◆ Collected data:
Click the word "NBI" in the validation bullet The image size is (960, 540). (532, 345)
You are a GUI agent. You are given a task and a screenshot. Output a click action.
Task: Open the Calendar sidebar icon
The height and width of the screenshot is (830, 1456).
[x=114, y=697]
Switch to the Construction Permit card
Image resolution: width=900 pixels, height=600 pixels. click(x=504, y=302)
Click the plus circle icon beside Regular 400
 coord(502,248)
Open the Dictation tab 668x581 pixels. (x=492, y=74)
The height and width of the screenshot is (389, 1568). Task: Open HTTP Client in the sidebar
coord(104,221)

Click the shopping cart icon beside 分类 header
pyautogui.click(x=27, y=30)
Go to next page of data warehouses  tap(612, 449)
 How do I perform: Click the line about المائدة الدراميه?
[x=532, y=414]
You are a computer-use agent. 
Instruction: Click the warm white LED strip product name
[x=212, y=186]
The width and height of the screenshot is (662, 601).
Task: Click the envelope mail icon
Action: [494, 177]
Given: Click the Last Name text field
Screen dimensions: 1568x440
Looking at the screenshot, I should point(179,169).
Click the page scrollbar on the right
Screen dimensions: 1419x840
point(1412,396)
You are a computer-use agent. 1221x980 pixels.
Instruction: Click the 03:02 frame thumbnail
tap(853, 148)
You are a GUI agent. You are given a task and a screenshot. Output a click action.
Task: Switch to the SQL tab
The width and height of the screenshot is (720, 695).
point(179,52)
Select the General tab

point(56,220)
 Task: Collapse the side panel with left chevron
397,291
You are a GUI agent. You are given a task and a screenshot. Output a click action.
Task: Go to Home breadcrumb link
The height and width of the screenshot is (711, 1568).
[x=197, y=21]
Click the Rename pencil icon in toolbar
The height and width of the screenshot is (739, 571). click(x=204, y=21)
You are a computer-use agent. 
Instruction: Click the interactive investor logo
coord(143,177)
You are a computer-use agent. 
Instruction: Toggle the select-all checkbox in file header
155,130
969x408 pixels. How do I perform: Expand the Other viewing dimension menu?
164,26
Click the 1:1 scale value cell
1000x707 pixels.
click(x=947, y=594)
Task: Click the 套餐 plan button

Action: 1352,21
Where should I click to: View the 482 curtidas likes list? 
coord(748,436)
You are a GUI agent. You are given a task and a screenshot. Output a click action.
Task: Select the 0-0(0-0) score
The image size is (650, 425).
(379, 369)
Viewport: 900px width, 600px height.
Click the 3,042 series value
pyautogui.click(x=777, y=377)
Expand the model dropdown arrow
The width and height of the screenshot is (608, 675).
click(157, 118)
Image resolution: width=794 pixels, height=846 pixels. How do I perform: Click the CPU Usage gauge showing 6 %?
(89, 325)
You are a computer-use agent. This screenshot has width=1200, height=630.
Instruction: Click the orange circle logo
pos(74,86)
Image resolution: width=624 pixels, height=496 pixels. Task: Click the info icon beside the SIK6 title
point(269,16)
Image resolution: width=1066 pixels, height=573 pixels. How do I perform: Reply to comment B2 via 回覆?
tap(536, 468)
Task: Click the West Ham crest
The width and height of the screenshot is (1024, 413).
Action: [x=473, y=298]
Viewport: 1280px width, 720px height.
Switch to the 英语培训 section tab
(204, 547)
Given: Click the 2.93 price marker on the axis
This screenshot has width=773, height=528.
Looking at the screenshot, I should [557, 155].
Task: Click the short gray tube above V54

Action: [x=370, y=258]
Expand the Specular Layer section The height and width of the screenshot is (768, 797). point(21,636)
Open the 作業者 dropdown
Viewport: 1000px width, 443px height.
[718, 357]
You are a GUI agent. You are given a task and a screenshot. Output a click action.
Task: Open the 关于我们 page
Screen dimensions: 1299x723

◆ What you will do: Leave out every line above except those from the line with "969x408 pixels. How" up to and including the line with "Viewport: 900px width, 600px height.", and copy those exactly.

◆ Expected output:
969x408 pixels. How do I perform: Expand the Other viewing dimension menu?
164,26
Click the 1:1 scale value cell
1000x707 pixels.
click(x=947, y=594)
Task: Click the 套餐 plan button

Action: 1352,21
Where should I click to: View the 482 curtidas likes list? 
coord(748,436)
You are a GUI agent. You are given a task and a screenshot. Output a click action.
Task: Select the 0-0(0-0) score
The image size is (650, 425).
(379, 369)
Viewport: 900px width, 600px height.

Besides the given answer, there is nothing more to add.